I closed my eyes, hiccuped with soft sobs, and felt desperately sorry for myself for a while. I didn’t want Julian to be disappointed with me. Not because he was my Senior, but because, for reasons I couldn’t fathom, I liked him. He was strange underneath all his standoffishness, and strangeness was much more compelling to me than perfection. I could tell by the way he swallowed back his smiles that he was hiding small joys, and I wanted to know what they were—and share mine in turn. Surely that would not make either of us incapable of fulfilling our duties and destinies.

I couldn’t get to know him if he thought I was beyond rehabilitation and distanced himself from me. Or worse, sent me away entirely.

A louder sob caught in my throat as I recalled his threat to send me home. I wiped my eyes and nose viciously and let out a few muttered curses. My back ached, and the cold floor numbed my shins and feet, but my resolve to make a home here in Frostbrook only grew. Perhaps here, in this wild place, I could find a way to tame myself.

When the Mission was finished, the people of Frostbrook would see that Progress could help them. Life would become easier. They’d have more time, more money, more people to trade with. I’d be part of that.

My tears dried and left itchy trails down my cheeks.

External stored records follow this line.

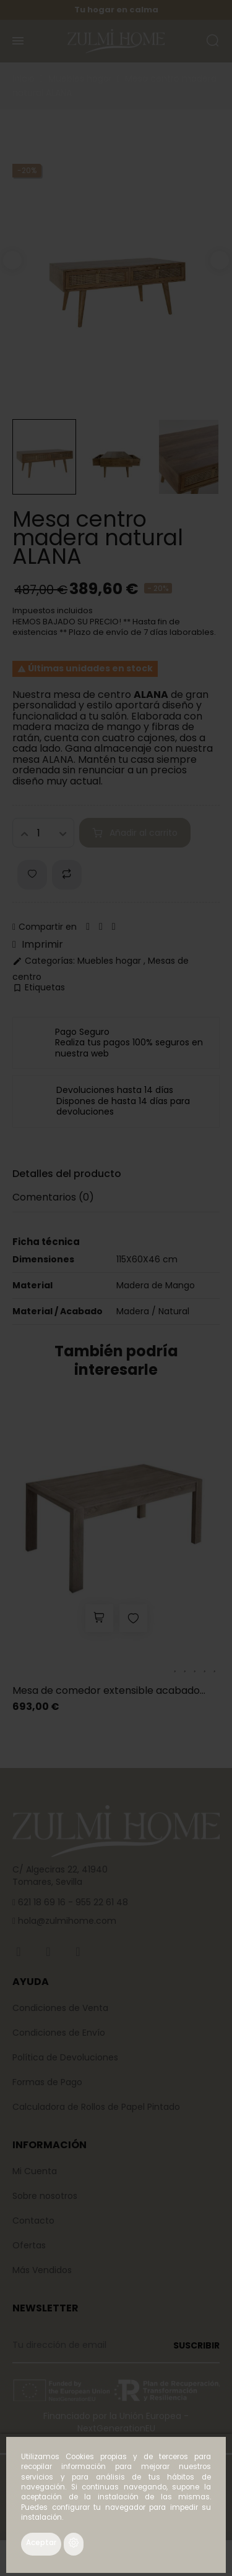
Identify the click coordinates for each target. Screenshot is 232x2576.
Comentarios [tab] (53, 1197)
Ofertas (29, 2245)
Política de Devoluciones (65, 2057)
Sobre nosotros (44, 2196)
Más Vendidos (42, 2270)
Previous (12, 260)
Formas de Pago (47, 2082)
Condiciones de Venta (60, 2008)
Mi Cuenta (34, 2171)
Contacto (33, 2220)
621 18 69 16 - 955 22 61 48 (71, 1902)
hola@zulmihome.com (65, 1921)
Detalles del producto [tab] (66, 1174)
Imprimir (37, 944)
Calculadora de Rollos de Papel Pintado (96, 2107)
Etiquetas (38, 987)
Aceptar (41, 2543)
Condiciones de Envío (58, 2032)
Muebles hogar (110, 960)
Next (219, 260)
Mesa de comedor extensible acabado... (108, 1690)
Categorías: (43, 961)
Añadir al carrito (135, 832)
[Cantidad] (43, 833)
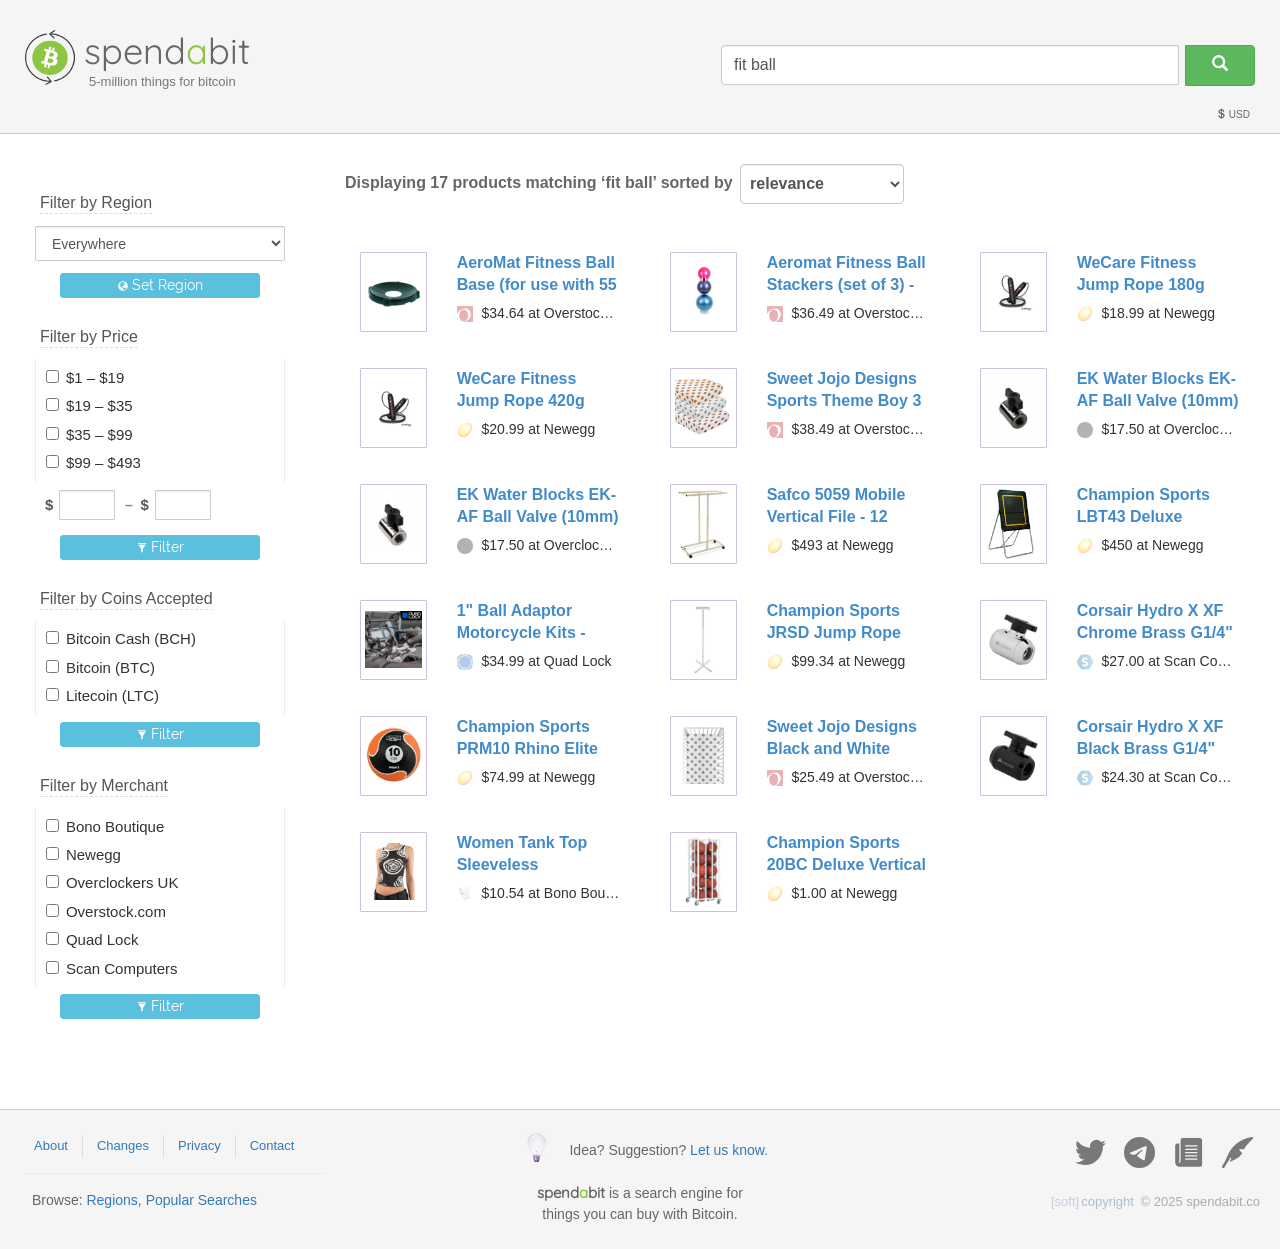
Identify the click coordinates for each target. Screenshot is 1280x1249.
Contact (272, 1145)
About (51, 1145)
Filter (160, 547)
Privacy (199, 1145)
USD (1233, 114)
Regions (111, 1200)
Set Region (160, 285)
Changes (123, 1145)
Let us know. (729, 1150)
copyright (1092, 1201)
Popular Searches (201, 1200)
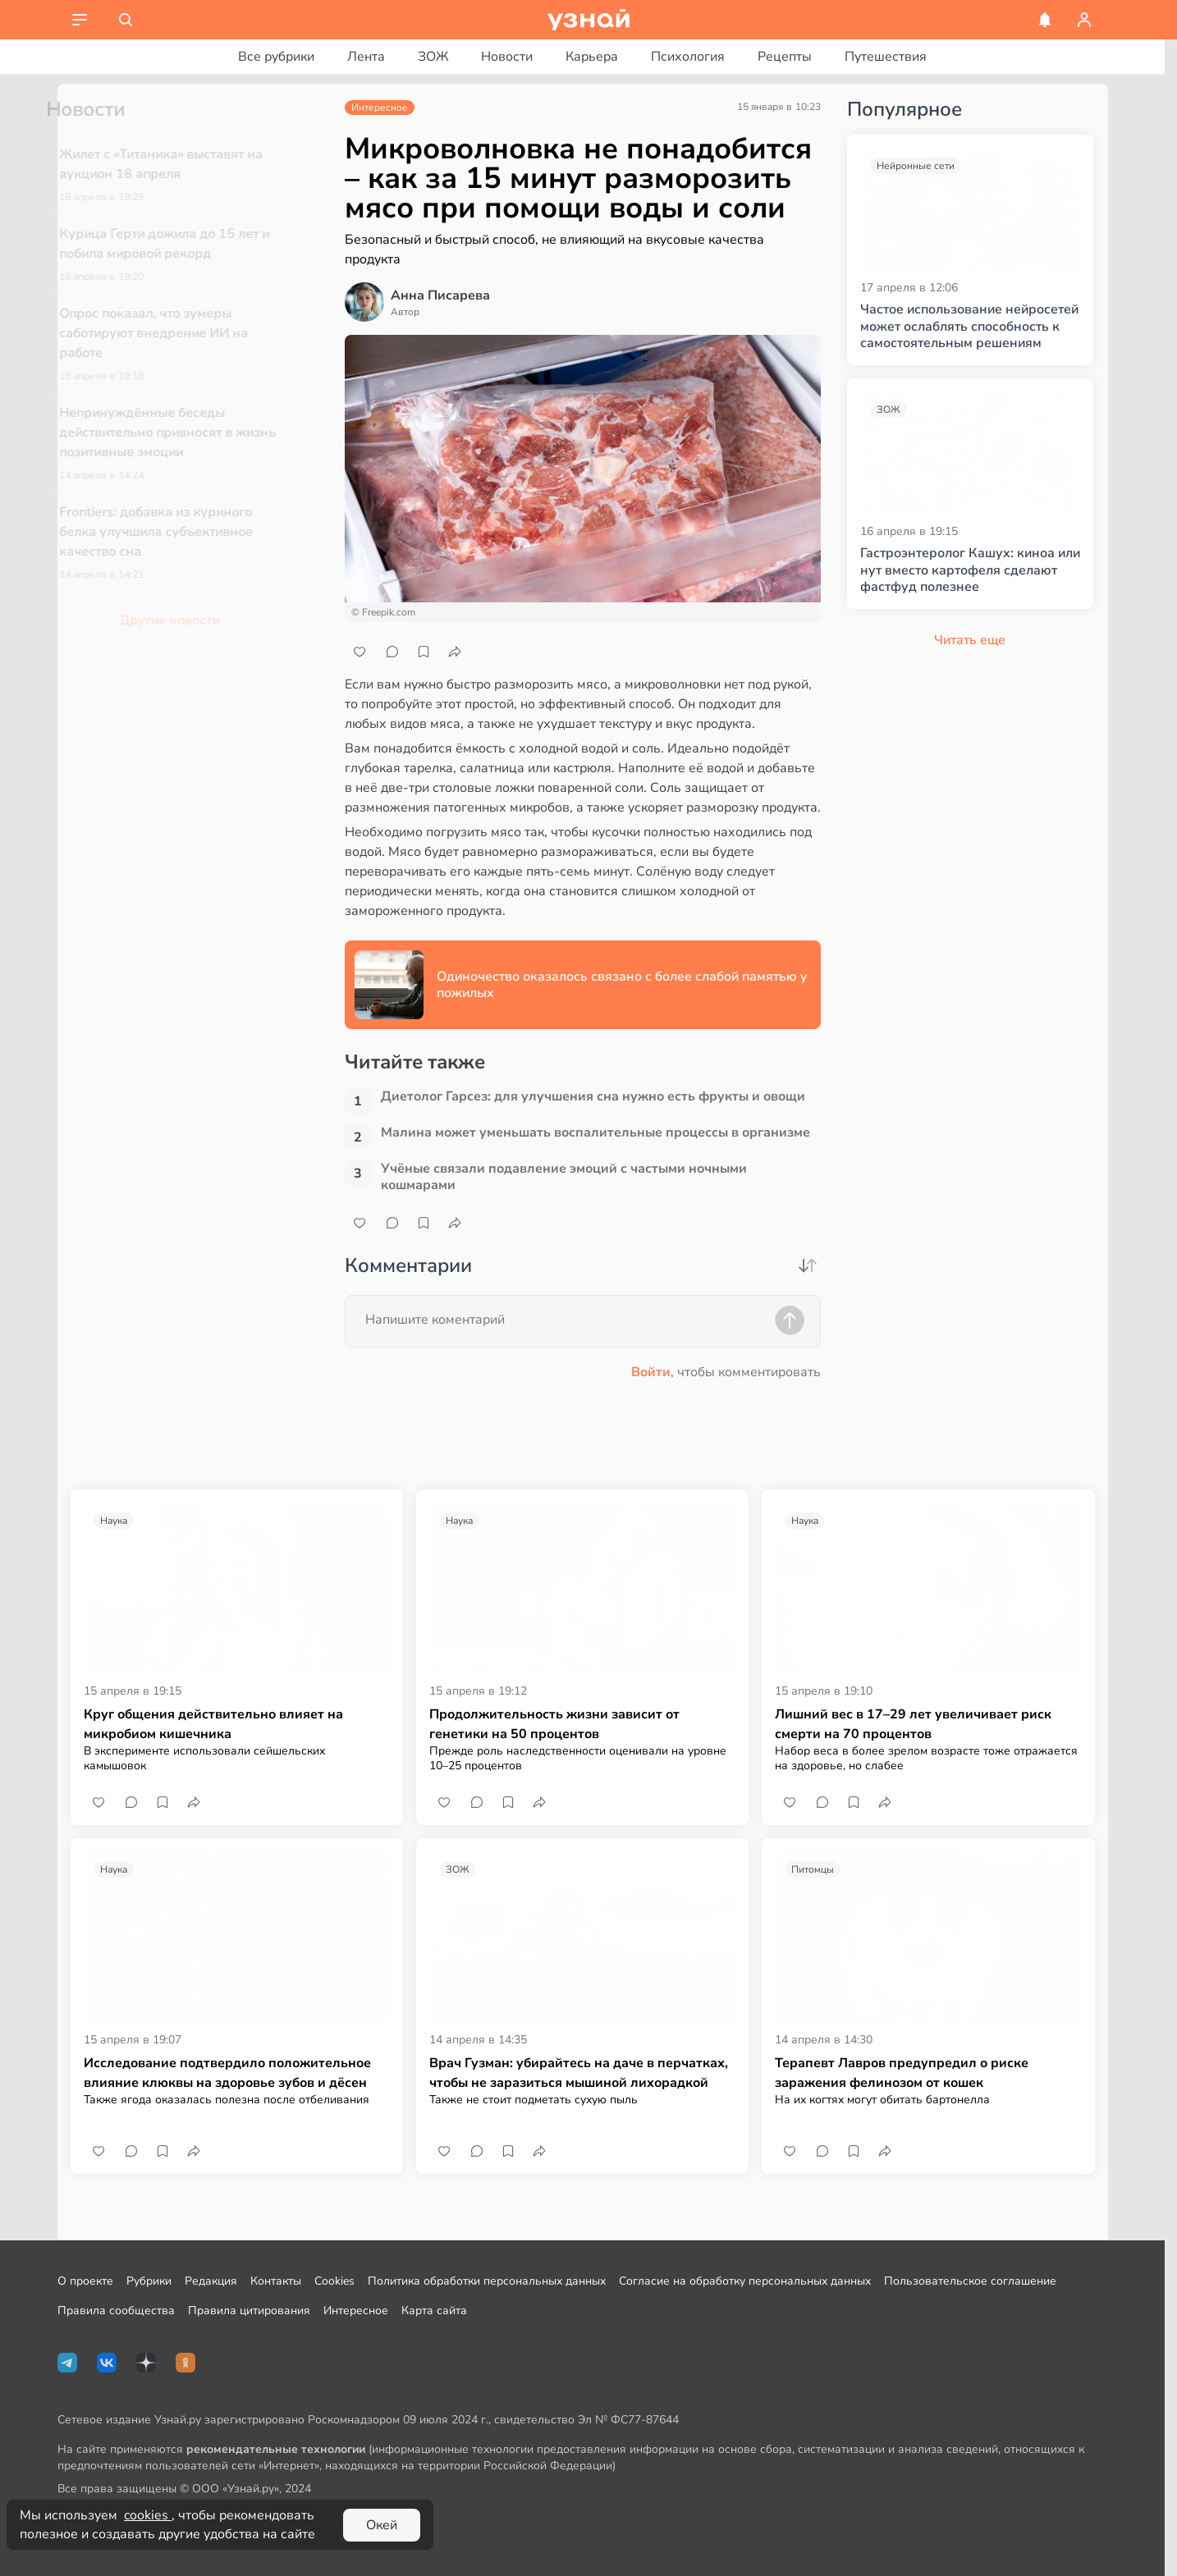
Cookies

The story I’d always told myself about the future felt strangely hollow here in the dark now that I’d run out of personal failings to reflect on. I considered Ainsley and her small home, her meager garden, her young ward. I thought of the workers who slept in tents in the woods and would leave this place to build another Mission they would never see the glow of. I thought of Ezra asking me to consider my role in the ruin of dead trees and dying people that I’d been trying to ignore.

If there was one thing I could do from now on, it was learn.

Ezra and Ainsley had both called me small-minded, though not in so many words, and they were both right. I only knew what I’d been told, and I’d never questioned how much was being kept from me.

Surely Julian would not fault me for opening my eyes to more than what we’d been taught at the House of Industry. He seemed to love learning.

“I don’t want to be a fool,” I whispered to the unfeeling machines around me.

The long night stretched on, and as the full moon crossed the sky, pale beams shone from the thin, high windows far above. I reached for the watery light, letting it play across my palm while a gossamer thread of pale blue radiance stretched from fingertip to fingertip.